= Tugas a =
Tuliskan ulang baris-baris dalam catatan di bawah sebagai daftar bernomor tanpa baris kosong. Mulailah dari baris yang memuat "You are a computer-use agent. This" dan lanjutkan sampai baris yang memuat "pyautogui.click(x=528, y=220)".

= Teks Bacaan =
>>>>>

Virtual Solo Exhibition Arleti M Apin, MY PERCEPTION OF LIFE


JABARBICARA.COM-- Dalam perjalanan hidup seseorang mengalami banyak kejadian, susah senang silih berganti, naik dan turun seperti gelombang, umum menyebutnya kehidupan itu bagai gerak putaran roda. Pengalaman demi pengalaman mengajarkan pengetahuan kehidupan yang selalu baru. Perjalanan hidup manusia merupakan proses penempaan jiwa agar ia tumbuh mencapai kedewasaan. Tentu itu semua untuk menaikkan tingkat kesadaran manusia pada posisi yang makin mendekati kebijakan.

Hidup ini sungguh unik dan menarik, tiap saat tak bisa terulang dan terambil kembali. Setiap kejadian ditelan dan direkam oleh waktu yang tidak jelas ujung pangkalnya, tidak diketahui sejak kapan cikal-bakal gelombang berbagai peristiwa itu dimulai. Tetapi yang jelas, keinginan yang egois seringkali menghalangi seseorang melihat suratan tersirat yang harus dilaluinya dalam kehidupan ini.
Tak banyak manusia yang mengetahui sebab atau latar belakang seseorang dilahirkan ke muka bumi kemudian mengalami kejadian demi kejadian dalam hidup. Uniknya setiap manusia mengalami kejadian berbeda. Tidak ada satu pun kesamaan, tetapi perasaan yang dialami hampir mutlak sama.

Tidak dapat dipungkiri jika dimaknai bahwa hidup ini sesungguhnya maha rumit dan penuh kejutan, karena alur kehidupan tidak berjalan linear. Selain itu alur perjalanan hidup setiap manusia begitu banyak simpangan yang menyebabkan terjadinya berbagai pertemuan satu dengan yang lain hingga kelak terbentuk bermacam kejadian. Dalam hal ini setiap kejadian harus dipandang sebagai pendidikan nyata yang memberikan pelajaran tentang hidup. Maka dari itu siapa pun, apa pun dapat menjadi guru kehidupan di dalam ruang kebumian ini.

Menurut penuturan Arleti Mochtar Apin, awal bergabung dengan Komunitas 22 Ibu ini menjadi salah satu misteri baginya. Walau jauh sebelumnya menyaksikan proses berkarya hingga persoalan pameran bukanlah sesuatu yang asing baginya. Hal itu telah ia saksikan langsung sejak dirinya masih kanak-kanak. Namun kembali pada persoalan alur perjalanan hidup yang rumit dan unik banyak hal tidak terduga.

<<<<<

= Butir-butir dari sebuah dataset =
>>>>>

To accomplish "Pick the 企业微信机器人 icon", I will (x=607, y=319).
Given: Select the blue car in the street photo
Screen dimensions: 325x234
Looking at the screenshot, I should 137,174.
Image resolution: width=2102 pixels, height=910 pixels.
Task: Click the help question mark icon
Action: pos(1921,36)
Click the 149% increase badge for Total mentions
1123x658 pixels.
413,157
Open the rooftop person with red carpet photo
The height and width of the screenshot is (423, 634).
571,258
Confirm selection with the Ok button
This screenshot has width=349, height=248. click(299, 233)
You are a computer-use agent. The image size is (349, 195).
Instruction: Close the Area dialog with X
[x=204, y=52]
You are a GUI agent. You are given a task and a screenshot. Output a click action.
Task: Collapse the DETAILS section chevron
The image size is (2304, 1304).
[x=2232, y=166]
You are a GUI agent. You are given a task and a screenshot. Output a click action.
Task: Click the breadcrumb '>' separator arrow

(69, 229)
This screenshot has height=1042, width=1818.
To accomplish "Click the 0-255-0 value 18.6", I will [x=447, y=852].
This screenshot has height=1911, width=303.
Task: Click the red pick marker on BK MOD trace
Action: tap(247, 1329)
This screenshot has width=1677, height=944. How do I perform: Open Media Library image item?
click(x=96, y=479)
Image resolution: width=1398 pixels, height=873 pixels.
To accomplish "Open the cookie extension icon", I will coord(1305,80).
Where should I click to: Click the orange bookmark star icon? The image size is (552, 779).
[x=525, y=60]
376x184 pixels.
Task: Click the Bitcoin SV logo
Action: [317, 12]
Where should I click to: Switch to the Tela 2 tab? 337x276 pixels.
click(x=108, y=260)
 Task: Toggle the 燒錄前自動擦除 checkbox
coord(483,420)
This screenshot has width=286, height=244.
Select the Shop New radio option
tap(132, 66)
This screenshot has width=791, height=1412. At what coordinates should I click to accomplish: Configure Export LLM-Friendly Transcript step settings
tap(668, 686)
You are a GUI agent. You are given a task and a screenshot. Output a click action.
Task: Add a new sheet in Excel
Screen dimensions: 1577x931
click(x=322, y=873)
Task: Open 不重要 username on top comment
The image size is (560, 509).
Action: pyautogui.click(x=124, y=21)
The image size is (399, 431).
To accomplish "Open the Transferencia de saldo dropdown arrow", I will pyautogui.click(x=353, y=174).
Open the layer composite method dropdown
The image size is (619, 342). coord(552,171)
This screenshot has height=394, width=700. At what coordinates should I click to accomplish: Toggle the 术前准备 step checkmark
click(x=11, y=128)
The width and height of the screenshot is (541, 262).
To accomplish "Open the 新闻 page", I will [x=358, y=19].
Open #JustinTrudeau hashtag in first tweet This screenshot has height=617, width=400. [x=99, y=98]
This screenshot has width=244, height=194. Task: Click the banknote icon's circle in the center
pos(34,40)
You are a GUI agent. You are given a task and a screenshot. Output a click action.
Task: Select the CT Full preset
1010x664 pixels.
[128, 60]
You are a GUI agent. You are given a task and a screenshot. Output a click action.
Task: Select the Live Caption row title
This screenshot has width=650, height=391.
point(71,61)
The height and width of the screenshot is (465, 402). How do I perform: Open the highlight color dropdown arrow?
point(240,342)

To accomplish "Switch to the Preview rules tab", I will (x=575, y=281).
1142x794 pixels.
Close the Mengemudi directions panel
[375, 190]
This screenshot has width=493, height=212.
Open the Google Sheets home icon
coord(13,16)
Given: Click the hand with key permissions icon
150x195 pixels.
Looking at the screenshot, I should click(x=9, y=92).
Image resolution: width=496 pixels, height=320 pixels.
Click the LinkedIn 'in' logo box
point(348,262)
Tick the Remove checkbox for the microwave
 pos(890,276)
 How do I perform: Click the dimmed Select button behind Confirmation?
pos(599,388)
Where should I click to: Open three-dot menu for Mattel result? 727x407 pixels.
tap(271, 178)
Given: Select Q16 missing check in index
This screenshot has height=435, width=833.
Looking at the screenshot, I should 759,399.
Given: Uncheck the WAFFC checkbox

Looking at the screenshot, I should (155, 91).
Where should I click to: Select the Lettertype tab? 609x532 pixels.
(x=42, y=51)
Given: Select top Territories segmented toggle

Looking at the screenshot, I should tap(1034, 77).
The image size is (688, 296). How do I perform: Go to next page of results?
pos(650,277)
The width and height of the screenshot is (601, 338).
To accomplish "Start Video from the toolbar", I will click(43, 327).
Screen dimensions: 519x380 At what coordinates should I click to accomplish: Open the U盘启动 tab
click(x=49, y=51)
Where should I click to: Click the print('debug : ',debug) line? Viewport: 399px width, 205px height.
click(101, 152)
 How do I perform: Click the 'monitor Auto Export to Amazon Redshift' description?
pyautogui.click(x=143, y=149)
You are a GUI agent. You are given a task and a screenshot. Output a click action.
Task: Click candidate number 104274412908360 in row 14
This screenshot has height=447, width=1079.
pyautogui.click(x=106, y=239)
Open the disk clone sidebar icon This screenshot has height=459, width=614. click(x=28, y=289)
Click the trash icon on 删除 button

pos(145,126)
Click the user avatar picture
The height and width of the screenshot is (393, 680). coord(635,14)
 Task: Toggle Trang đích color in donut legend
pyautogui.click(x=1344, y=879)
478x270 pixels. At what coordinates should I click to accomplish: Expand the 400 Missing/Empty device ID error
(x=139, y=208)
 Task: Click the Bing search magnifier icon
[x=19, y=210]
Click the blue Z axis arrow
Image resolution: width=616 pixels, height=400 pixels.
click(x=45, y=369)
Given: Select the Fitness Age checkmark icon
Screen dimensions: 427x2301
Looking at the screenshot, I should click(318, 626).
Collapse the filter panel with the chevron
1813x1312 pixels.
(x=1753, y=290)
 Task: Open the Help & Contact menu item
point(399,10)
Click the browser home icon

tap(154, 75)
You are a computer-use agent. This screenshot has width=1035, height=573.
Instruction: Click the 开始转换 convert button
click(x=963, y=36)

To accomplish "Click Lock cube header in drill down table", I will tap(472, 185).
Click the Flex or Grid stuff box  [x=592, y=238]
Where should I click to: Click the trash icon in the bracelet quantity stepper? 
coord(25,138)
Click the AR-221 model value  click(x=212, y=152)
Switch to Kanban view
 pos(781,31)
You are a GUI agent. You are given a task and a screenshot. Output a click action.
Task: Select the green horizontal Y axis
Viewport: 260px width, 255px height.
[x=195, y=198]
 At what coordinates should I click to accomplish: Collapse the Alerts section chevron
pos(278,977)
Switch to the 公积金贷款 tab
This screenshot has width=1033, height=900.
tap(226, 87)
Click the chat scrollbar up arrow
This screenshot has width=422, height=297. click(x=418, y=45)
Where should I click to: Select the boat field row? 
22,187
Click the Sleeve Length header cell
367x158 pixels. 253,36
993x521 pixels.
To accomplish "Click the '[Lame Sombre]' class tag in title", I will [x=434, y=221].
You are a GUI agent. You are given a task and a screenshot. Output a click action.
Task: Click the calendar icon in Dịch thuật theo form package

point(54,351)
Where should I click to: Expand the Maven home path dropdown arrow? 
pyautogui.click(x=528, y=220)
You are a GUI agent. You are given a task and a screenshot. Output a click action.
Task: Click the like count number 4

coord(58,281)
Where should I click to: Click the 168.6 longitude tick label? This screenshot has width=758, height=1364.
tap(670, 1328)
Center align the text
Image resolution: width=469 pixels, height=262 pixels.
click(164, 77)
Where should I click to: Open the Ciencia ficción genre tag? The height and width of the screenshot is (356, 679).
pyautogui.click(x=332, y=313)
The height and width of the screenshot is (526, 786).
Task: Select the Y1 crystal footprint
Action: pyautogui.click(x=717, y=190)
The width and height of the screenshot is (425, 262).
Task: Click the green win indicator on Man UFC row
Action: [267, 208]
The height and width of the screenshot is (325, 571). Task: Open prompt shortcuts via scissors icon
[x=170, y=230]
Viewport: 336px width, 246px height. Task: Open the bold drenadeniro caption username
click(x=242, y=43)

<<<<<

= Tugas b =
Teruskan tulisan tentang pameran tunggal virtual Arleti M Apin di atas, mulai setelah kalimat terakhir yang tampil.

= Jawaban Latihan a =
1. You are a computer-use agent. This screenshot has width=1035, height=573.
2. Instruction: Click the 开始转换 convert button
3. click(x=963, y=36)
4. To accomplish "Click Lock cube header in drill down table", I will tap(472, 185).
5. Click the Flex or Grid stuff box  [x=592, y=238]
6. Where should I click to: Click the trash icon in the bracelet quantity stepper? 
7. coord(25,138)
8. Click the AR-221 model value  click(x=212, y=152)
9. Switch to Kanban view
10.  pos(781,31)
11. You are a GUI agent. You are given a task and a screenshot. Output a click action.
12. Task: Select the green horizontal Y axis
13. Viewport: 260px width, 255px height.
14. [x=195, y=198]
15.  At what coordinates should I click to accomplish: Collapse the Alerts section chevron
16. pos(278,977)
17. Switch to the 公积金贷款 tab
18. This screenshot has width=1033, height=900.
19. tap(226, 87)
20. Click the chat scrollbar up arrow
21. This screenshot has width=422, height=297. click(x=418, y=45)
22. Where should I click to: Select the boat field row? 
23. 22,187
24. Click the Sleeve Length header cell
25. 367x158 pixels. 253,36
26. 993x521 pixels.
27. To accomplish "Click the '[Lame Sombre]' class tag in title", I will [x=434, y=221].
28. You are a GUI agent. You are given a task and a screenshot. Output a click action.
29. Task: Click the calendar icon in Dịch thuật theo form package
30. point(54,351)
31. Where should I click to: Expand the Maven home path dropdown arrow? 
32. pyautogui.click(x=528, y=220)

= Jawaban Latihan b =
Hidup memang penuh kejutan. Arleti yang sejak lama mengabdikan diri dalam dunia pendidikan seni rupa dan desain di perguruan tinggi tak pernah sedikit pun terlintas dalam benaknya untuk menjadi perupa seperti pada umumnya. Tapi rupanya kisah kehidupan berkata lain hingga kemudian ia tergiring dan bergabung dalam Komunitas 22 Ibu.
Berada dalam komunitas menggiringnya dari pameran ke pameran. Padatnya kegiatan tampaknya tak memberikan ruang berpikir bagi Arleti untuk merasa ragu. Tidak ada waktu lagi untuk menimbang jalan hidup sebagai perupa atau bukan perupa.

Dalam ruang kegiatan Komunitas 22 Ibu begitu menggembirakan jiwa Arleti. Saling mengenal, saling dukung, berbagi pengetahuan dan keahlian menjadi kegiatan yang menyenangkan. Mulai dari memberikan pelatihan kepada masyarakat umum, sekedar berwisata hingga pekerjaan profesional, semua jadi bergulir dengan cepat dan menggembirakan.
Arleti di dalam pameran ini mencoba menyajikan sudut pandangnya melihat kehidupan yang penuh dengan kejadian yang mengejutkan. Ketika wanita melihat suatu objek, bisa berbeda dari sudut pandang pria. Wanita punya cara pandang sendiri dalam melihat dunia kewanitaan. Tentu saja karena secara gender memiliki pengalaman rasa yang berbeda. Hal ini bukan soal pembelaan gender, tapi sudut pandangnya dari femininitas.

Peran sebagai ibu dengan beragam problematikanya sendiri, telah membawa pengaruh pada cara pandang Arleti ketika melihat dunia wanita. Seperti menurut penjelasannya, wanita yang pernah mengalami hamil dan melahirkan relatif memiliki pengalaman rasa yang tidak jauh berbeda. Topik pembicaraan ini akan menjadi perdebatan yang aneh bila diperbicangkan dengan pria yang jelas tidak mempunyai pengalaman hamil hingga melahirkan sosok manusia baru. Tentu saja ada perihal sebaliknya, wanita pasti tidak terlalu paham secara mendalam dengan persoalan kaum lelaki.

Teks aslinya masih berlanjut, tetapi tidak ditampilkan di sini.